### What the exercise asks
Reproduce, with no changes, the line that contains "Image resolution: width=1166" and all the lines that come after it in the records.

### Pixel coordinate grounding data
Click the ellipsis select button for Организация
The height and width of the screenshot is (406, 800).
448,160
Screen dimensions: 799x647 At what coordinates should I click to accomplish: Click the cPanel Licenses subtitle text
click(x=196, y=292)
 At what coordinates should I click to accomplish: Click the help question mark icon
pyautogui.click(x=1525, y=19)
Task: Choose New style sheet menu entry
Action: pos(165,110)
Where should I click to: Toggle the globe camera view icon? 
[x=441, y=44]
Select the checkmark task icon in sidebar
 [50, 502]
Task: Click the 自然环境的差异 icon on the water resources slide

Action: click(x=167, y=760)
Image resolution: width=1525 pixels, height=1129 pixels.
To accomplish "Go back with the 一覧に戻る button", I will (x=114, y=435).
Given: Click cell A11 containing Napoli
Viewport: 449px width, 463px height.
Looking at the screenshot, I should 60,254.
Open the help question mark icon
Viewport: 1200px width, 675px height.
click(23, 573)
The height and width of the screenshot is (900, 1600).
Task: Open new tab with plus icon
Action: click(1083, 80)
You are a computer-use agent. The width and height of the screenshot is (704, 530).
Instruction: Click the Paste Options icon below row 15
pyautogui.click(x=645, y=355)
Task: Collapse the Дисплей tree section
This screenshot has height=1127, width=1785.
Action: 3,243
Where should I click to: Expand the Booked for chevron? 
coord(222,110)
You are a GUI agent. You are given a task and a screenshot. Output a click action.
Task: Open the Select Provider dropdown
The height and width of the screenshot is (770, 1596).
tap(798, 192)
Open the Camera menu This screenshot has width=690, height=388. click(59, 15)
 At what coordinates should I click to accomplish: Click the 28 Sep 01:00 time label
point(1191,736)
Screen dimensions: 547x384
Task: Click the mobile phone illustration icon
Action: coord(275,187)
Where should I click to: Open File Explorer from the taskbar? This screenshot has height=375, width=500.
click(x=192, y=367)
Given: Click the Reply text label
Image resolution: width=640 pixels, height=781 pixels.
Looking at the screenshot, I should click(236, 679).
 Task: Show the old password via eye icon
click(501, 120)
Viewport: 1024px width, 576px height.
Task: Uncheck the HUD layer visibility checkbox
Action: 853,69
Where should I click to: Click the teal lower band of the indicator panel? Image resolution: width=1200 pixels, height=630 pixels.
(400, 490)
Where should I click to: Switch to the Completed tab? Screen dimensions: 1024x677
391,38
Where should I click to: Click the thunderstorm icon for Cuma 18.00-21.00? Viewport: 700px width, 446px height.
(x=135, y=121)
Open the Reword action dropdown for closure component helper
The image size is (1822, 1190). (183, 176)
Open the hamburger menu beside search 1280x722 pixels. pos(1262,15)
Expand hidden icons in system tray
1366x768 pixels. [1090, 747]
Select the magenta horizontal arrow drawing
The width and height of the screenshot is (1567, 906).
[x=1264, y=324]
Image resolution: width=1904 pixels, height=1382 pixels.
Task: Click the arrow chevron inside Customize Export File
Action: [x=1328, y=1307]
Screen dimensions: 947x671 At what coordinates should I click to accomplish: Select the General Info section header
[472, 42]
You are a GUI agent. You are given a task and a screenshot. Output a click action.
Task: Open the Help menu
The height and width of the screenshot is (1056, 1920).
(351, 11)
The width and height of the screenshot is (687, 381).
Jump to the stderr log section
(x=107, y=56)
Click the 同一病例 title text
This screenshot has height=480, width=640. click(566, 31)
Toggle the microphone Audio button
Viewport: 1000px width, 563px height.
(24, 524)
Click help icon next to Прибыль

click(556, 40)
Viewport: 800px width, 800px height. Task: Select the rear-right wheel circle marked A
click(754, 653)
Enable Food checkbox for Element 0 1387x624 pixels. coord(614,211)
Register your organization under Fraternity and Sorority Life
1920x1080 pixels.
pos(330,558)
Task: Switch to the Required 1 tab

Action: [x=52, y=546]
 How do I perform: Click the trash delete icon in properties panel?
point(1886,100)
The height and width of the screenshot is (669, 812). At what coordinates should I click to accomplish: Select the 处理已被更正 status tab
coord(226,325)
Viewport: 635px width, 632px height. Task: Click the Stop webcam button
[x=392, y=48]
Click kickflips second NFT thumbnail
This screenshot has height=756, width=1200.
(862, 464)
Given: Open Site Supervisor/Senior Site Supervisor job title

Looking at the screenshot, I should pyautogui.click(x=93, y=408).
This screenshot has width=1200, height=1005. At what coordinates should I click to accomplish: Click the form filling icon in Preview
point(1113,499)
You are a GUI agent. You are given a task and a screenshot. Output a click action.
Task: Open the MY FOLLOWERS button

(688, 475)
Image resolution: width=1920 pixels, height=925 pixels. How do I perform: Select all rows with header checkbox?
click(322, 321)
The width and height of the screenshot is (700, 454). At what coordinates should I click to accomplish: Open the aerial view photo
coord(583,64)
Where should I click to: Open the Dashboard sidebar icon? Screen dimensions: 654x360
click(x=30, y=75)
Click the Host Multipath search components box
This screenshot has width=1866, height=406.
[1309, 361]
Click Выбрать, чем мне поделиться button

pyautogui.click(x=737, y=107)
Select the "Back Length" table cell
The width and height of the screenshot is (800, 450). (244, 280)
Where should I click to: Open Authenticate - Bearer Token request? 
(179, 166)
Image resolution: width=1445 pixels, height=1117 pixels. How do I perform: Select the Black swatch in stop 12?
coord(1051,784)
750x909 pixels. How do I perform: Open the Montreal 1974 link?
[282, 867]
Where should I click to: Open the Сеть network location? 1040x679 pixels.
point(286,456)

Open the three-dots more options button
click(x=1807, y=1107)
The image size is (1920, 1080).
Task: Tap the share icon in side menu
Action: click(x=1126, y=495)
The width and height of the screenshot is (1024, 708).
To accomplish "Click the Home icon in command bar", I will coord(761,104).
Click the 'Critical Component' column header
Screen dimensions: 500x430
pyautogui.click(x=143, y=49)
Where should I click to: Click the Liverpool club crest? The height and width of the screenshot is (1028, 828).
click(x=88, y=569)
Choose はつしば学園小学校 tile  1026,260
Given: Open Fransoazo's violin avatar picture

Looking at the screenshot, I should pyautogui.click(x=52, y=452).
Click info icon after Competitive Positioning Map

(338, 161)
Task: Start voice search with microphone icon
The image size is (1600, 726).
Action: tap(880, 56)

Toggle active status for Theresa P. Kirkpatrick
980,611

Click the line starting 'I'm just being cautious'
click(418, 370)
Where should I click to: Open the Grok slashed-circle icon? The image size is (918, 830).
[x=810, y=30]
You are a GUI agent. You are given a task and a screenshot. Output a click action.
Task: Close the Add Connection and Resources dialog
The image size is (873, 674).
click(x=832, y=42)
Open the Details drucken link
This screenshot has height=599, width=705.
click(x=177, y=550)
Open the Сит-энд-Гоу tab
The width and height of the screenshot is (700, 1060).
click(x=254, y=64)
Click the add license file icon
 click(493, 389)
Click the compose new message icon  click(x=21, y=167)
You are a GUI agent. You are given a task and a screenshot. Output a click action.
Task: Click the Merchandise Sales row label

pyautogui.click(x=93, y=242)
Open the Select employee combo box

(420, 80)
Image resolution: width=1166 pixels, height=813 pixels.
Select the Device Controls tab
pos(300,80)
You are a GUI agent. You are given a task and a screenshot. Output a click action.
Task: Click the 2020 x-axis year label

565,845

### Result of this exercise
Image resolution: width=1166 pixels, height=813 pixels.
Select the Device Controls tab
pos(300,80)
You are a GUI agent. You are given a task and a screenshot. Output a click action.
Task: Click the 2020 x-axis year label

565,845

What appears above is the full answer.